→ **CHALLENGE**
Reproduce the rows verbatim, from the line with "Where should I click to: Click the Help" to the line with "I will coord(1536,22).", both ends included, and output only those lines.

(Collection entries)
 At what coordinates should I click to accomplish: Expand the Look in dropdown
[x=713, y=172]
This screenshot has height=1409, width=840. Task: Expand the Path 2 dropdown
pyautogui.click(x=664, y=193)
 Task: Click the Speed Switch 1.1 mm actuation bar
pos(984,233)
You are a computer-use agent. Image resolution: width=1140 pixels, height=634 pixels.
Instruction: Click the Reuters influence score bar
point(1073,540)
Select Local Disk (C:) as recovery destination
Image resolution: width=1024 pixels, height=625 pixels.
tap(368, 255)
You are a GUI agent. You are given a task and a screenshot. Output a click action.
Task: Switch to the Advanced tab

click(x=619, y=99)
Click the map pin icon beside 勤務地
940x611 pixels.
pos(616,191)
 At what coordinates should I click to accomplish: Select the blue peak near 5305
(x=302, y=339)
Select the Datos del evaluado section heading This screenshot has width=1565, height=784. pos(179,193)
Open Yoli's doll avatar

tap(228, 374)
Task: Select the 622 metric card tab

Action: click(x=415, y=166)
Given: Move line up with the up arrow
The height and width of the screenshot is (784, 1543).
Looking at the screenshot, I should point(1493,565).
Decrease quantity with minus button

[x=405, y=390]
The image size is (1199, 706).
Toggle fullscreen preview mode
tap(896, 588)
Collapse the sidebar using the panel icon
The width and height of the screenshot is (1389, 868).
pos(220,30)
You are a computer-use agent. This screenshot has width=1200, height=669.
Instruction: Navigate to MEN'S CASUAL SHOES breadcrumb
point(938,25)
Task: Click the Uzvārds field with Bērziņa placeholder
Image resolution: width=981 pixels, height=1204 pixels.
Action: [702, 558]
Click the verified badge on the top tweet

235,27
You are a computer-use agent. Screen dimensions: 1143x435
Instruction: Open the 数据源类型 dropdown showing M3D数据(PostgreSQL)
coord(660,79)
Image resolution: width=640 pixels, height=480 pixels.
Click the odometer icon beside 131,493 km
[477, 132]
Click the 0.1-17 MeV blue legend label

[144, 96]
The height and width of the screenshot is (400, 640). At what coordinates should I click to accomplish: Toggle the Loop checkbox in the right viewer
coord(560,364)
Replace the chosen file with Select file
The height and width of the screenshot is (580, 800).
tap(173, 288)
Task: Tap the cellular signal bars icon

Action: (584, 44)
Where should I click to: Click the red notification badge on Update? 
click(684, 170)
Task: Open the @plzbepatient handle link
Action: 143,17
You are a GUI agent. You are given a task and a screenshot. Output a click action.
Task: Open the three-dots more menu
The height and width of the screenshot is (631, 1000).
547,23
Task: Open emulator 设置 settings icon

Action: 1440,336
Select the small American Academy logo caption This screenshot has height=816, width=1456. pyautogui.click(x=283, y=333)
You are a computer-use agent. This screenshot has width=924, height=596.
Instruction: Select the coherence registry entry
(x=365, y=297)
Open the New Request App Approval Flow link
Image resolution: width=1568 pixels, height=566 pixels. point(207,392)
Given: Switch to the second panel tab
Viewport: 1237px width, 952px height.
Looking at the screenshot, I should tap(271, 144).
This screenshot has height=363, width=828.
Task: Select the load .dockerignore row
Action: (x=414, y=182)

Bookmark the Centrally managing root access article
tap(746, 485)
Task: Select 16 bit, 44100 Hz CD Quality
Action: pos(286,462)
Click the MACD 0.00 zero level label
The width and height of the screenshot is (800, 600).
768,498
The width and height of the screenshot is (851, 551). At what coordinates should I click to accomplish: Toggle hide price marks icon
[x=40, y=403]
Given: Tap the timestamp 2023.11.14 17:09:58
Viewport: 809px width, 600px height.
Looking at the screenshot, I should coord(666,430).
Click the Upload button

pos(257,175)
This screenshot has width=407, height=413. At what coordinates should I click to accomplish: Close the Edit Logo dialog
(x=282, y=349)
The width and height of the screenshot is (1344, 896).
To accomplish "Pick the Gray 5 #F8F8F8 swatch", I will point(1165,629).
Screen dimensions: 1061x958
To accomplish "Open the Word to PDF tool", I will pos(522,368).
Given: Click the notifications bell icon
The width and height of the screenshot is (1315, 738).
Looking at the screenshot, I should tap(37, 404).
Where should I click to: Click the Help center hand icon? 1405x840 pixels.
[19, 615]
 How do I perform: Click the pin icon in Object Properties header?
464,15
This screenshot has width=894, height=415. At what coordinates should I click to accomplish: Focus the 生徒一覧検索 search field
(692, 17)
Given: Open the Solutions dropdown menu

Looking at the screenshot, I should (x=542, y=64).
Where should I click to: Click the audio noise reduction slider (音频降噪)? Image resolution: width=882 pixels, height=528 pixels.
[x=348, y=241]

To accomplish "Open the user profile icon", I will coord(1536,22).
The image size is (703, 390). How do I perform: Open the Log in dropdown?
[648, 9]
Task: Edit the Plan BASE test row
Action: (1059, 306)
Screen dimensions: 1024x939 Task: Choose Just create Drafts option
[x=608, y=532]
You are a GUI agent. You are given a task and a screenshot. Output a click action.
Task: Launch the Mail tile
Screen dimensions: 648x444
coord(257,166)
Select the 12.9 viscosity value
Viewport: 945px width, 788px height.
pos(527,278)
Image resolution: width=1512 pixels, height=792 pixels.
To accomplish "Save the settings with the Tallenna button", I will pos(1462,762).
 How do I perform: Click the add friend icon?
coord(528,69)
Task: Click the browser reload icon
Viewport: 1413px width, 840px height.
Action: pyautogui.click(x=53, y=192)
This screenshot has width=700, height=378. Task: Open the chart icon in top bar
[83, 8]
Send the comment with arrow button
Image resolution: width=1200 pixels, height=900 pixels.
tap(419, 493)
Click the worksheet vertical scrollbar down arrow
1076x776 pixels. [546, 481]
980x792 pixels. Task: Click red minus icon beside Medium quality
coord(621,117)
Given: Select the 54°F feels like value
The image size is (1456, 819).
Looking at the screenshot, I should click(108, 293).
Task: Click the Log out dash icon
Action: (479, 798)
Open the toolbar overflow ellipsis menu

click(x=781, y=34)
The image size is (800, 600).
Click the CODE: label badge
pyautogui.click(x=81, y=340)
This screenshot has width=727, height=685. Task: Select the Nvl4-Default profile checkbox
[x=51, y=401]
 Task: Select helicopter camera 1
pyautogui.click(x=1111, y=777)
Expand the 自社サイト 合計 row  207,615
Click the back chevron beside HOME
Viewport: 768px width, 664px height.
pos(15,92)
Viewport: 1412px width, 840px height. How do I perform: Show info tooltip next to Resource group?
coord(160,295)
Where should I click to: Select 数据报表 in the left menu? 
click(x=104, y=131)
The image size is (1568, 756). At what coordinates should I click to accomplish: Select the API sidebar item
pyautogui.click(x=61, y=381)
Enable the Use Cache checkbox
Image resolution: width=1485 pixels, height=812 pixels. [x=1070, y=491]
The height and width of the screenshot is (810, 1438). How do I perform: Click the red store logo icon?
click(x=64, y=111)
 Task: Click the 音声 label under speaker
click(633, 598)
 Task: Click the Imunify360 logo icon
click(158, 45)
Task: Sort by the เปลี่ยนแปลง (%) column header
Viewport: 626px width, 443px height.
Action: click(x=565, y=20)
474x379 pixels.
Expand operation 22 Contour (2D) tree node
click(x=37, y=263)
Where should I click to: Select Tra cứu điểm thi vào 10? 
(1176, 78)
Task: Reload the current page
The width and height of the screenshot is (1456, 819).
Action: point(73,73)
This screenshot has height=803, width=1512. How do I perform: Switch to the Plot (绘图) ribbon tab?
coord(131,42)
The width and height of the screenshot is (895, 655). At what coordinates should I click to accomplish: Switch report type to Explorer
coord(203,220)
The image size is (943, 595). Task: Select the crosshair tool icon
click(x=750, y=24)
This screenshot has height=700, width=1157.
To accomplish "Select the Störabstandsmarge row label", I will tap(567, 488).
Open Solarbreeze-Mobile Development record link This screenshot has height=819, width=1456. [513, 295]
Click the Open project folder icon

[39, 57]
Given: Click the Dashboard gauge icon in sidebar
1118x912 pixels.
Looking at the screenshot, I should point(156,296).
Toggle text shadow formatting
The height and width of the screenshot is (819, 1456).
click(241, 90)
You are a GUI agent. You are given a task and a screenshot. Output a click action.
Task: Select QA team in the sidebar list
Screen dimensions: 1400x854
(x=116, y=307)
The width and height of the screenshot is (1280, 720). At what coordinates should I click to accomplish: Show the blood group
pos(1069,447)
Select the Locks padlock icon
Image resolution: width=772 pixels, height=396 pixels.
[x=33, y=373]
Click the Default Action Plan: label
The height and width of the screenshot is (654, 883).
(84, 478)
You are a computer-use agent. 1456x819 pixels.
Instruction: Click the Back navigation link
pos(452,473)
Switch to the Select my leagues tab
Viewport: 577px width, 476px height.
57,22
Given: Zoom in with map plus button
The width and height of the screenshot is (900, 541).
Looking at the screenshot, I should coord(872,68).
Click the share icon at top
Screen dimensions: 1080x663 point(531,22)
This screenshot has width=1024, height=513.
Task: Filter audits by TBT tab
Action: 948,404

→ **RESPONSE TO THIS EXERCISE**
Where should I click to: Click the Help center hand icon? 1405x840 pixels.
[19, 615]
 How do I perform: Click the pin icon in Object Properties header?
464,15
This screenshot has width=894, height=415. At what coordinates should I click to accomplish: Focus the 生徒一覧検索 search field
(692, 17)
Given: Open the Solutions dropdown menu

Looking at the screenshot, I should (x=542, y=64).
Where should I click to: Click the audio noise reduction slider (音频降噪)? Image resolution: width=882 pixels, height=528 pixels.
[x=348, y=241]

To accomplish "Open the user profile icon", I will coord(1536,22).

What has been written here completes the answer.